#### [TRY IT]
What you print must match the data line for line.

Stored data entries:

==================================================

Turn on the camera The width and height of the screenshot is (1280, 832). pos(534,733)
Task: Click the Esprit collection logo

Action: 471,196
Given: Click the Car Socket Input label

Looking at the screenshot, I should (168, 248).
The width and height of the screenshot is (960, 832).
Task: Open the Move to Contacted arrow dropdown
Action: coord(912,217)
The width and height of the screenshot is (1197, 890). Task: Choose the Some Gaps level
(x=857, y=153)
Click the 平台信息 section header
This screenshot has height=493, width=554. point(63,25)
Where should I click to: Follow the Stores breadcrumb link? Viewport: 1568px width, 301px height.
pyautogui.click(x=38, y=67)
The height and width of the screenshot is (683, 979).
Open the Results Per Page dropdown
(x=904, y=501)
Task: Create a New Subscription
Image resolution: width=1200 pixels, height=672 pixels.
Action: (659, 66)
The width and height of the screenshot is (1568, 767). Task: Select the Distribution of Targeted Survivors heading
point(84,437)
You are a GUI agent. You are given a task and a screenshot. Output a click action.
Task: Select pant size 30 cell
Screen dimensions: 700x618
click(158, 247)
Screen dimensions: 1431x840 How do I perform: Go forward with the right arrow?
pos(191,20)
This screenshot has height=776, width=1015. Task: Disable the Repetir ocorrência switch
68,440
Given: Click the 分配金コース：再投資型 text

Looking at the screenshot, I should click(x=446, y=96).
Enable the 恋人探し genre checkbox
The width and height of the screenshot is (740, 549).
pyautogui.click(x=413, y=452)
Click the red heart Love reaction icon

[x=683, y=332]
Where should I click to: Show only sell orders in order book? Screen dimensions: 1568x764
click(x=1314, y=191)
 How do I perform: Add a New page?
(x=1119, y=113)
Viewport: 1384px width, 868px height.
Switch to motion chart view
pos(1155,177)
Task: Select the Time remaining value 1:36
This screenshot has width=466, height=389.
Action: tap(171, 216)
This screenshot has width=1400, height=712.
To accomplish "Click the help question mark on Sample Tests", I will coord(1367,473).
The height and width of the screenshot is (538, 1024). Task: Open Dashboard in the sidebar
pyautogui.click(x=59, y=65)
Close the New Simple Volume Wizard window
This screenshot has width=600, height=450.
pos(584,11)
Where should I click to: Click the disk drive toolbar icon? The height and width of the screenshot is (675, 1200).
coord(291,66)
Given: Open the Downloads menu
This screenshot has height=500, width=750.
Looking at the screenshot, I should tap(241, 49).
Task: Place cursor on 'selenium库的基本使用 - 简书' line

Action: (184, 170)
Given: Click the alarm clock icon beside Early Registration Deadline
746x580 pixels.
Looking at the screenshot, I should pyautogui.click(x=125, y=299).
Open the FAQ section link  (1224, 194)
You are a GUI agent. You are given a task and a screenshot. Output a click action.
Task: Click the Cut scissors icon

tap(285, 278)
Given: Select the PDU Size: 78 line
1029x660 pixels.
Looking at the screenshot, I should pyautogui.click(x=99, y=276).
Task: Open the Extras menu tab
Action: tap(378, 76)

==================================================

#### [RESPONSE TO THIS TASK]
Turn on the camera The width and height of the screenshot is (1280, 832). pos(534,733)
Task: Click the Esprit collection logo

Action: 471,196
Given: Click the Car Socket Input label

Looking at the screenshot, I should (168, 248).
The width and height of the screenshot is (960, 832).
Task: Open the Move to Contacted arrow dropdown
Action: coord(912,217)
The width and height of the screenshot is (1197, 890). Task: Choose the Some Gaps level
(x=857, y=153)
Click the 平台信息 section header
This screenshot has height=493, width=554. point(63,25)
Where should I click to: Follow the Stores breadcrumb link? Viewport: 1568px width, 301px height.
pyautogui.click(x=38, y=67)
The height and width of the screenshot is (683, 979).
Open the Results Per Page dropdown
(x=904, y=501)
Task: Create a New Subscription
Image resolution: width=1200 pixels, height=672 pixels.
Action: (659, 66)
The width and height of the screenshot is (1568, 767). Task: Select the Distribution of Targeted Survivors heading
point(84,437)
You are a GUI agent. You are given a task and a screenshot. Output a click action.
Task: Select pant size 30 cell
Screen dimensions: 700x618
click(158, 247)
Screen dimensions: 1431x840 How do I perform: Go forward with the right arrow?
pos(191,20)
This screenshot has height=776, width=1015. Task: Disable the Repetir ocorrência switch
68,440
Given: Click the 分配金コース：再投資型 text

Looking at the screenshot, I should click(x=446, y=96).
Enable the 恋人探し genre checkbox
The width and height of the screenshot is (740, 549).
pyautogui.click(x=413, y=452)
Click the red heart Love reaction icon

[x=683, y=332]
Where should I click to: Show only sell orders in order book? Screen dimensions: 1568x764
click(x=1314, y=191)
 How do I perform: Add a New page?
(x=1119, y=113)
Viewport: 1384px width, 868px height.
Switch to motion chart view
pos(1155,177)
Task: Select the Time remaining value 1:36
This screenshot has width=466, height=389.
Action: tap(171, 216)
This screenshot has width=1400, height=712.
To accomplish "Click the help question mark on Sample Tests", I will coord(1367,473).
The height and width of the screenshot is (538, 1024). Task: Open Dashboard in the sidebar
pyautogui.click(x=59, y=65)
Close the New Simple Volume Wizard window
This screenshot has width=600, height=450.
pos(584,11)
Where should I click to: Click the disk drive toolbar icon? The height and width of the screenshot is (675, 1200).
coord(291,66)
Given: Open the Downloads menu
This screenshot has height=500, width=750.
Looking at the screenshot, I should tap(241, 49).
Task: Place cursor on 'selenium库的基本使用 - 简书' line

Action: (184, 170)
Given: Click the alarm clock icon beside Early Registration Deadline
746x580 pixels.
Looking at the screenshot, I should pyautogui.click(x=125, y=299).
Open the FAQ section link  (1224, 194)
You are a GUI agent. You are given a task and a screenshot. Output a click action.
Task: Click the Cut scissors icon

tap(285, 278)
Given: Select the PDU Size: 78 line
1029x660 pixels.
Looking at the screenshot, I should pyautogui.click(x=99, y=276).
Task: Open the Extras menu tab
Action: tap(378, 76)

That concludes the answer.